Libri e teatro per un'estate culturale

L’estate, per chi frequenta Caorle, rappresenta un’importante occasione

duomodi sviluppo culturale. Oltre alla meravigliosa mostra  pittorica “Bell’Italia”, dedicata al paesaggio ritratto dai macchiaioli e dai vedutisti veneti ed ospitata dal centro culturale Bafile, ci sono altre due interessanti rassegne assolutamente da non perdere. La prima è “Un mare da leggere”, ciclo di incontri con autori letterari che dal primo luglio in avanti occuperà tutti i mercoledì (ad eccezione del 29 luglio) fino a fine agosto. Si comincia, appunto, il primo luglio alle ore 21, con Alberto Toso Fei che, sul palco allestito sotto al campanile del Duomo in piazza Vescovado, presenterà il suo “I misteri di Venezia”: si tratta di una raccolta di storie veneziane che, tra mito e leggenda, guidano il lettore alla scoperta di una Venezia segreta e magica. Tra le storie c’è quella del “Morto che uccise per amore” che riporta il lettore nella vita del Cinquecento o quella del “Golem di Venezia”, il mitico essere creato da una maga per far innamorare una ragazza riottosa che poi si ribella alla sua creatrice. L’8 luglio tornerà a Caorle Sveva Casati Modignani con il suo libro “La vigna di Angelica”, romanzo che mette al centro la figura di Angelica, produttrice di vino in cui rivivono tante altre donne italiane accomunate dalla stessa passione. Renzo Mazzaro, giornalista del gruppo Repubblica-Espresso e scrittore del libro “Veneto Anno Zero”, racconterà il 15 luglio lo scandalo Mose che ha colpito i vertici della politica veneta mettendo a nudo la corruzione che ha serpeggiato per decenni in Regione. Si cambia decisamente tono con l’incontro del 22 luglio: il pizzaiolo-scrittore Cristiano Cavina spiegherà i segreti della pizza raccontati nel suo “Pizza per autodidatti”. Dopo una pausa, il 5 agosto ci sarà un altro appuntamento ma l’autore è ancora in fase di definizione, così come per il 19 agosto. Il 12 agosto, invece, Alberto Raffelli, preside della scuola di ristorazione di Valdobbiadene, racconterà il romanzo “Osteria senza oste”, ispirato dal famoso locale, che tra amore e giallo propone una storia avvincente. “Le fragili attese” è il titolo del romanzo, scritto da Mattia Signorini, che verrà presentato nel corso dell’ultimo incontro fissato per il 26 agosto.
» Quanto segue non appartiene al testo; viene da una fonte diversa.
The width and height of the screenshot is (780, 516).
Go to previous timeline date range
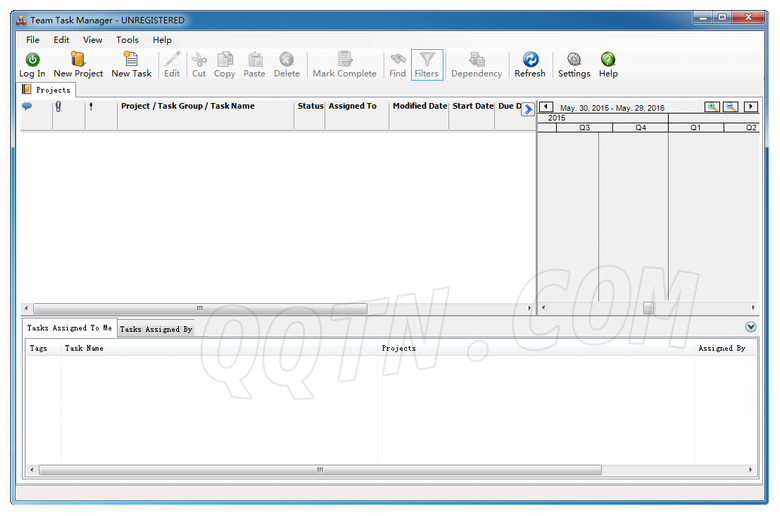[x=546, y=107]
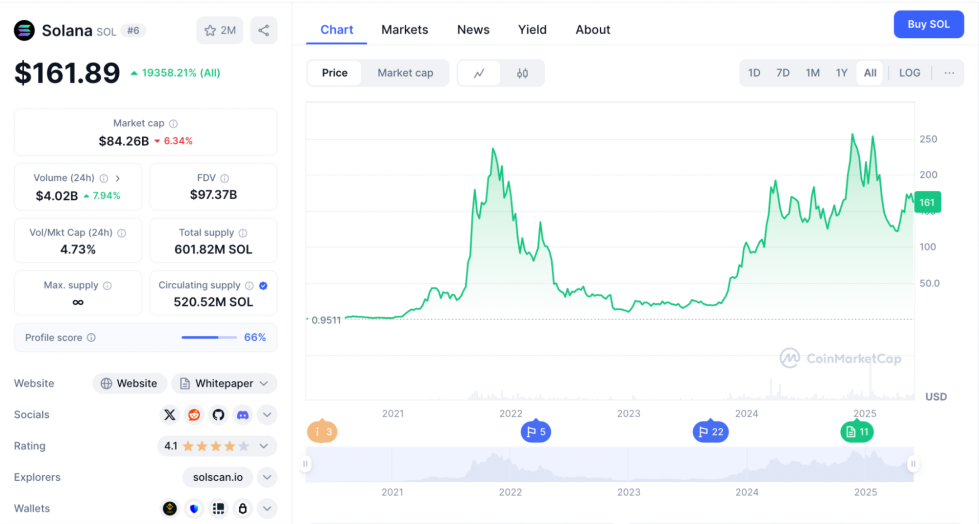Enable LOG scale on chart

(909, 73)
La seconda rassegna è invece dedicata al teatro: si tratta di “Caorlestateatro”, kermesse giunta ormai alla ventesima edizione che porta in città e nelle sue frazioni compagnie teatrali provenienti da Veneto e Friuli Venezia Giulia. Il sipario si alza per la prima volta il 27 giugno sull’arena di Piazza Veneto per il Gruppo Teatrale Caorlotto che proporrà la commedia “Scandalo in canonica” che sarà poi riproposta il 4 e 5 agosto rispettivamente al parco giochi di Santa Margherita ed a Duna Verde in piazzale Madonneta. Il piccolo teatro di Sacile (Pn) metterà in scena sabato 4 luglio nel parco giochi di Santa Margherita “La famiglia dell’antiquario” di Carlo Goldoni. Si torna in scena l’11 luglio in piazzale Portesin a Porto Santa Margherita con “I lazzaroni” di Eugenio Ferdinando Palmieri interpretati dalla “Compagnia del Teatro di Vittorio Veneto”. “I Commedianti per scherzo” di San Cassiano di Livenza (Pn) metteranno in scena “Copè la vecia tosa”, adattamento di “Assassinate la zitella” di G. C. Pardini, il 18 luglio nell’arena di Piazza Veneto a Caorle. La commedia goldonesca tornerà protagonista il 22 luglio con il “Gruppo Teatrale Fata Morgana” di Preganziol (Tv) che metterà in scena “Il raggiratore” in piazzetta Madonneta a Duna Verde e poi con “La donna di testa debole” il 21 agosto in Piazzale Portesin a Porto Santa Margherita. Si ride, infine, il 25 luglio con “Quel che resta dei sette nani”, commedia messa in scena dal Teatro di Casella Asolo (Tv).